Stored data >>
######

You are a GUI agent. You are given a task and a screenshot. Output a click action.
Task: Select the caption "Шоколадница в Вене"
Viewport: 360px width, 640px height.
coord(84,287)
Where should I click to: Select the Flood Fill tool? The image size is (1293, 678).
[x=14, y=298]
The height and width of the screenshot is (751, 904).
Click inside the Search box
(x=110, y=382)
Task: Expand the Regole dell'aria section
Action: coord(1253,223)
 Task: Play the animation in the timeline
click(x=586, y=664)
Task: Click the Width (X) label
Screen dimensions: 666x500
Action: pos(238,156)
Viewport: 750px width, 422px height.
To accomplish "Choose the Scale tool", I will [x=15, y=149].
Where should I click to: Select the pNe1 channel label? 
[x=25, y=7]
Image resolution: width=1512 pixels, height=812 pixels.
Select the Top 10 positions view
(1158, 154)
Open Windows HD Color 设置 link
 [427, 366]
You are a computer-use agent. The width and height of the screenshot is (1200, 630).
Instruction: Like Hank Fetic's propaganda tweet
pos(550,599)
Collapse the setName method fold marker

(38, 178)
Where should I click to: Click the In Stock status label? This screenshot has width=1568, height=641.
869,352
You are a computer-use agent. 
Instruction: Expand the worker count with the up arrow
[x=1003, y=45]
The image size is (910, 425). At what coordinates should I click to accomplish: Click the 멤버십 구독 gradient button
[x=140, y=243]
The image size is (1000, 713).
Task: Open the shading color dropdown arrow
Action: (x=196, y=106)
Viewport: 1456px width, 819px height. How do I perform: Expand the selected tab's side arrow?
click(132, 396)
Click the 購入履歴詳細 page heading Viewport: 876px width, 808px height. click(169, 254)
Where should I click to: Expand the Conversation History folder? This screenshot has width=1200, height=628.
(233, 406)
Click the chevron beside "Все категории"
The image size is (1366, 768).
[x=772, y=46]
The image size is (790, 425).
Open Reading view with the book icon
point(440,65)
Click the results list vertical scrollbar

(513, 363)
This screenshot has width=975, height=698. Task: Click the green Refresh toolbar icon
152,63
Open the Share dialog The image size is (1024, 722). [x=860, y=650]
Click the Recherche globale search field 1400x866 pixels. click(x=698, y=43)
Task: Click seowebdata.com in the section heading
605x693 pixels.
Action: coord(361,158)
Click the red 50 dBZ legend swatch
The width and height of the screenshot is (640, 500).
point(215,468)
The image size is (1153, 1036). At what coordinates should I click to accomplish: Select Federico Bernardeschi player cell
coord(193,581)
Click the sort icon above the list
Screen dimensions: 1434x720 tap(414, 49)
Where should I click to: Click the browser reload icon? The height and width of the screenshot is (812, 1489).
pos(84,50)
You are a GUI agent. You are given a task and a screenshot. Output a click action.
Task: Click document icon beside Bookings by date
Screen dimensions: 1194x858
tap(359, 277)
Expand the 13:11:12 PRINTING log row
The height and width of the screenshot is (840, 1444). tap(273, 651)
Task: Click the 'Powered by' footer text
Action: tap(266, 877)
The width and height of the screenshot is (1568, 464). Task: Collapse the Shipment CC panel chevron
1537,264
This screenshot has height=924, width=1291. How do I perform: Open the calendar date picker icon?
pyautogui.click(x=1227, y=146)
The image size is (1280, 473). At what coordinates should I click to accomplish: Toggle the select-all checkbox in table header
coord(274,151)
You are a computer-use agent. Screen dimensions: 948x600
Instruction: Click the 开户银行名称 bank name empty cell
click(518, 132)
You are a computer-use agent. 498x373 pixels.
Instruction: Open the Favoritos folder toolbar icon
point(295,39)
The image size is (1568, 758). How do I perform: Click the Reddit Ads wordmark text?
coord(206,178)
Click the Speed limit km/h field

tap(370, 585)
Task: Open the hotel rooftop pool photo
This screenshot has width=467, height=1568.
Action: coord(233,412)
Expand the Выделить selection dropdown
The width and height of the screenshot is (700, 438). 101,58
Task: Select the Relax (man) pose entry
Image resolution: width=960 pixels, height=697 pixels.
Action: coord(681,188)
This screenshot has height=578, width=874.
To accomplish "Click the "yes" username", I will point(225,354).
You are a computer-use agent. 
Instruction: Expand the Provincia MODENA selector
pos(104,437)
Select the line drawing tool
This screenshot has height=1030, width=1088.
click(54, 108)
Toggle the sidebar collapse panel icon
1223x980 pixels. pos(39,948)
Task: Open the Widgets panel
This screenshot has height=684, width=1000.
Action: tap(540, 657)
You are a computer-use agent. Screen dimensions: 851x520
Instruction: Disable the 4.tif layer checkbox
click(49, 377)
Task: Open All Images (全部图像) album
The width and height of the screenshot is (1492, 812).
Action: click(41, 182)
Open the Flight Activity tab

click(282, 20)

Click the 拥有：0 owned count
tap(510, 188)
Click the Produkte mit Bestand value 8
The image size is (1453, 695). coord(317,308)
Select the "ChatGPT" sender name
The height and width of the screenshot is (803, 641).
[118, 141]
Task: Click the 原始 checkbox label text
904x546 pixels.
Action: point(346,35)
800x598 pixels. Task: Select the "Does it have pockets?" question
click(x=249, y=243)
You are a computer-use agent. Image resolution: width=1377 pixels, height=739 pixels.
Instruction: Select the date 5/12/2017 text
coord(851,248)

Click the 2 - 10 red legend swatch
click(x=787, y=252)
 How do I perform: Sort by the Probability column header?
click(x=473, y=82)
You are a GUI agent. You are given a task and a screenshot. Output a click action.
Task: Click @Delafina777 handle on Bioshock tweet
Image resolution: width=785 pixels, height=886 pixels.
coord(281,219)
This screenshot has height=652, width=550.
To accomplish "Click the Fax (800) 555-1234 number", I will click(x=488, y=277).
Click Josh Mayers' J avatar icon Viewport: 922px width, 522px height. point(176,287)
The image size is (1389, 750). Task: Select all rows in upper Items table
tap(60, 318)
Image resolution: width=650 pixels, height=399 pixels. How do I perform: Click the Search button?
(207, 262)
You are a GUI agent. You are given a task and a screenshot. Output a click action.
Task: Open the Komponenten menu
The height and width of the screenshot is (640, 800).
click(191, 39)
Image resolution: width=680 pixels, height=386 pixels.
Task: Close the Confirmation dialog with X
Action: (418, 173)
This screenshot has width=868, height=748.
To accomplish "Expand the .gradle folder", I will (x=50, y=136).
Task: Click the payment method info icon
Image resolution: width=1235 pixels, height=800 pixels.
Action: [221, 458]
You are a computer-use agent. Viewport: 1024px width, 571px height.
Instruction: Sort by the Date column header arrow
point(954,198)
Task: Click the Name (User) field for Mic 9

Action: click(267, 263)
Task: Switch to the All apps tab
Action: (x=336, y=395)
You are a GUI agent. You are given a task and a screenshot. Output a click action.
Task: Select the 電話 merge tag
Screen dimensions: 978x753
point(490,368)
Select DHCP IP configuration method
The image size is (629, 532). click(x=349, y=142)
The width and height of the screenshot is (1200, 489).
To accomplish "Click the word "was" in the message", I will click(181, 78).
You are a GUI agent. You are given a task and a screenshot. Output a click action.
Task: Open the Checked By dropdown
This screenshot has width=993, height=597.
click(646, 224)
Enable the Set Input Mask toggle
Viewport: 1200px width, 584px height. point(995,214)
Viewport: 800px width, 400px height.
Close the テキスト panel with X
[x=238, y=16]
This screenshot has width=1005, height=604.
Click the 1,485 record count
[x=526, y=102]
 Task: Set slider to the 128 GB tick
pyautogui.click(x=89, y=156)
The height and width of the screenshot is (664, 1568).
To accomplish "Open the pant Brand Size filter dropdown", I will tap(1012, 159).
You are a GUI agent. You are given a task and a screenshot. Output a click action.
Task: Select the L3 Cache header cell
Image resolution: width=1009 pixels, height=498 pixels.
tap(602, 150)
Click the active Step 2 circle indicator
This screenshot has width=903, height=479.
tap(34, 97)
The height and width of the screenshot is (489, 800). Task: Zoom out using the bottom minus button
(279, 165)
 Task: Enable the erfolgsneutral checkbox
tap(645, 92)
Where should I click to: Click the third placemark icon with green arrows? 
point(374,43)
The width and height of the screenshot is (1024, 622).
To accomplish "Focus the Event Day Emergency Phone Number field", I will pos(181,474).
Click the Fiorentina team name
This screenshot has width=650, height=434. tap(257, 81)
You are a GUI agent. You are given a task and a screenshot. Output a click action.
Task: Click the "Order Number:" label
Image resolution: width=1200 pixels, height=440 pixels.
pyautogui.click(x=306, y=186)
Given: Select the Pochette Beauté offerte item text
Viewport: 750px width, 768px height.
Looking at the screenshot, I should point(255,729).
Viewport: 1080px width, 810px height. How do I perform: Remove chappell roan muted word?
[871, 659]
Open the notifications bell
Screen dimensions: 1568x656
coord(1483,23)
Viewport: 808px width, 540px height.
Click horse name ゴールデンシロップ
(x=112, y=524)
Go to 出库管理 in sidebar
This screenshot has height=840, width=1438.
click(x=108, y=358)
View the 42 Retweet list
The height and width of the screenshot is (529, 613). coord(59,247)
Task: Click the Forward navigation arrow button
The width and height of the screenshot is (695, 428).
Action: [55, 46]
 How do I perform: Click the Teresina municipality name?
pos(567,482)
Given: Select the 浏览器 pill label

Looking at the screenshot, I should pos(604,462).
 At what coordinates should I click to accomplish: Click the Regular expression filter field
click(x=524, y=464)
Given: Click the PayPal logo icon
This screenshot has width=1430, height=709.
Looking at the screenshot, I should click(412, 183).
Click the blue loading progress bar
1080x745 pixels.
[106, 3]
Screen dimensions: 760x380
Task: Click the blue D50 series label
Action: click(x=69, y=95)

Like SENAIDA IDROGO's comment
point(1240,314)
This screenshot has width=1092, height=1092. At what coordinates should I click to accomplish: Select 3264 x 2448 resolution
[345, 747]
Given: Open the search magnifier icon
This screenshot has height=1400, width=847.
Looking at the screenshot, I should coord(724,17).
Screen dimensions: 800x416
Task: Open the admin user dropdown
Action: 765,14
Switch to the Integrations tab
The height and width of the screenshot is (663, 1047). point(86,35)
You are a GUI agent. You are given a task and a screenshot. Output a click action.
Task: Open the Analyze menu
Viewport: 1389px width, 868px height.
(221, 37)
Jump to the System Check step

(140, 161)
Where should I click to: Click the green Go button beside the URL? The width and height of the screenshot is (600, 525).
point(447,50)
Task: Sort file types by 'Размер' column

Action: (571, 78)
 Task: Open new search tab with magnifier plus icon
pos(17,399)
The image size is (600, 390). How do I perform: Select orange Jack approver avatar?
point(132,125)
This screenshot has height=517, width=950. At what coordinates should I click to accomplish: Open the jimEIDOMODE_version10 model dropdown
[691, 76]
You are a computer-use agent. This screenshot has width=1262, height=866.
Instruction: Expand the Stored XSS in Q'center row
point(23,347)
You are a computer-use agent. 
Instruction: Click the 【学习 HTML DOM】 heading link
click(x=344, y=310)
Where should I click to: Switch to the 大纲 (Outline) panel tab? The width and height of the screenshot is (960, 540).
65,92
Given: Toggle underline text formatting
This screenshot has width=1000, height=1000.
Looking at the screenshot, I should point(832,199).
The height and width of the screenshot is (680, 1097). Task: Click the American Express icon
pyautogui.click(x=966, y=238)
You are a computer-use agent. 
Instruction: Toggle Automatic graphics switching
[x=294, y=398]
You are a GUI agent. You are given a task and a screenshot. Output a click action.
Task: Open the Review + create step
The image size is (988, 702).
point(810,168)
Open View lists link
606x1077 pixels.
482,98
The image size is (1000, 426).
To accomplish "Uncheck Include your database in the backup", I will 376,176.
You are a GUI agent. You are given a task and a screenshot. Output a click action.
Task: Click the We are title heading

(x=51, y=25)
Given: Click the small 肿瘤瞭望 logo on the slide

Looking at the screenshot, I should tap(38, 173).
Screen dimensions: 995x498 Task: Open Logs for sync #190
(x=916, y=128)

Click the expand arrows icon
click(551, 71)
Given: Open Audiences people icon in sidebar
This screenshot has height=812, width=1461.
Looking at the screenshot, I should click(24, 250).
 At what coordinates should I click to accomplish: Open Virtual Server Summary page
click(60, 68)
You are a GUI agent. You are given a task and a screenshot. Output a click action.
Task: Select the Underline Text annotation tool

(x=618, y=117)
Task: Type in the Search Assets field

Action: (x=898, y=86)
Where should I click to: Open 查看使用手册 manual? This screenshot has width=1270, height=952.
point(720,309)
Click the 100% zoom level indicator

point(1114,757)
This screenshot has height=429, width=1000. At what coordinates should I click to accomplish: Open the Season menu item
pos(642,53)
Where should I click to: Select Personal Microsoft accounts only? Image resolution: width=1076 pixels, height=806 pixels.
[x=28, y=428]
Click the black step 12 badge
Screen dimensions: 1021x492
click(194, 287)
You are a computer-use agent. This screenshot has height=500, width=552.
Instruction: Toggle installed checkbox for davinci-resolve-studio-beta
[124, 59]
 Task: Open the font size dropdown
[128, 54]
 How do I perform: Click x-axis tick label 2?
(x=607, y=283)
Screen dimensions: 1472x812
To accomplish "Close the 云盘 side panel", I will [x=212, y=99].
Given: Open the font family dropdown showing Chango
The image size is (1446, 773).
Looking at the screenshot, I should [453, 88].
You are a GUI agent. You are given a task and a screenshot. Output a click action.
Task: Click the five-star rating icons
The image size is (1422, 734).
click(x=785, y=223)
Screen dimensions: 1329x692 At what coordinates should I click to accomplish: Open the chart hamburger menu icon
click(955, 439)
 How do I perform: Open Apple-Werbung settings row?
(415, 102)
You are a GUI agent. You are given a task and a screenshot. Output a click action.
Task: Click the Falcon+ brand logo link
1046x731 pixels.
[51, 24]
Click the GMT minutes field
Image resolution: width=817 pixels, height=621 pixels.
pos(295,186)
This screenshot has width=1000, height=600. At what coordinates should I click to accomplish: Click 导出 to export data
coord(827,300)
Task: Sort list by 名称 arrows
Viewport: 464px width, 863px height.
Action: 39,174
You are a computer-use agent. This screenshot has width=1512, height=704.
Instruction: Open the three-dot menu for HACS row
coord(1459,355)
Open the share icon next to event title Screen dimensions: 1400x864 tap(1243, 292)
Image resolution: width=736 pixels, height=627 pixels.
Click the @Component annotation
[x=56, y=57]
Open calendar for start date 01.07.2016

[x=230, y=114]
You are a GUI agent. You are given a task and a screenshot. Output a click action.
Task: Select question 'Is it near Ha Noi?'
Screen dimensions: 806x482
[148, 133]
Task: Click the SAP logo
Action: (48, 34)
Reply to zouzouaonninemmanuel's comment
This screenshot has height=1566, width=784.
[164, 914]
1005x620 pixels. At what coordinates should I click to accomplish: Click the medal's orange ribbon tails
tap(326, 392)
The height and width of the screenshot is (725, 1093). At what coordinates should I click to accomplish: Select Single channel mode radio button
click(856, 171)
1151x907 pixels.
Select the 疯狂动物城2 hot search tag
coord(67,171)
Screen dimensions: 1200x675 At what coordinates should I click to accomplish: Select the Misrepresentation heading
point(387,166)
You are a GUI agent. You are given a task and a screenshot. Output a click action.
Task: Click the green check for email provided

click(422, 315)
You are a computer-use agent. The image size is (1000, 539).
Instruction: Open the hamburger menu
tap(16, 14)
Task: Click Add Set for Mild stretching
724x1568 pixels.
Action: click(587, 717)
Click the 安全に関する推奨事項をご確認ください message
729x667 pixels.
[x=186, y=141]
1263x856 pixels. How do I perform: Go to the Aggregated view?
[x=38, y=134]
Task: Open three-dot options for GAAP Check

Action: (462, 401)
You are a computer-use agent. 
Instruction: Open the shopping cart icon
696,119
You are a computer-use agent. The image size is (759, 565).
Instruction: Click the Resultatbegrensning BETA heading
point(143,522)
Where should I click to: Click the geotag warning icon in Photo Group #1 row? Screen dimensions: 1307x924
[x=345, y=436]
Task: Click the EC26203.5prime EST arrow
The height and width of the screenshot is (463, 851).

######

WHAT YOU ARE ASKED TO DO >>
Could you reproduce, exactly, every line above from the line with "Where should I click to: Select Personal" to the line with "Given: Open the font", and no other line? Both ends count.

RESULT OF THIS TASK >>
Where should I click to: Select Personal Microsoft accounts only? Image resolution: width=1076 pixels, height=806 pixels.
[x=28, y=428]
Click the black step 12 badge
Screen dimensions: 1021x492
click(194, 287)
You are a computer-use agent. This screenshot has height=500, width=552.
Instruction: Toggle installed checkbox for davinci-resolve-studio-beta
[124, 59]
 Task: Open the font size dropdown
[128, 54]
 How do I perform: Click x-axis tick label 2?
(x=607, y=283)
Screen dimensions: 1472x812
To accomplish "Close the 云盘 side panel", I will [x=212, y=99].
Given: Open the font family dropdown showing Chango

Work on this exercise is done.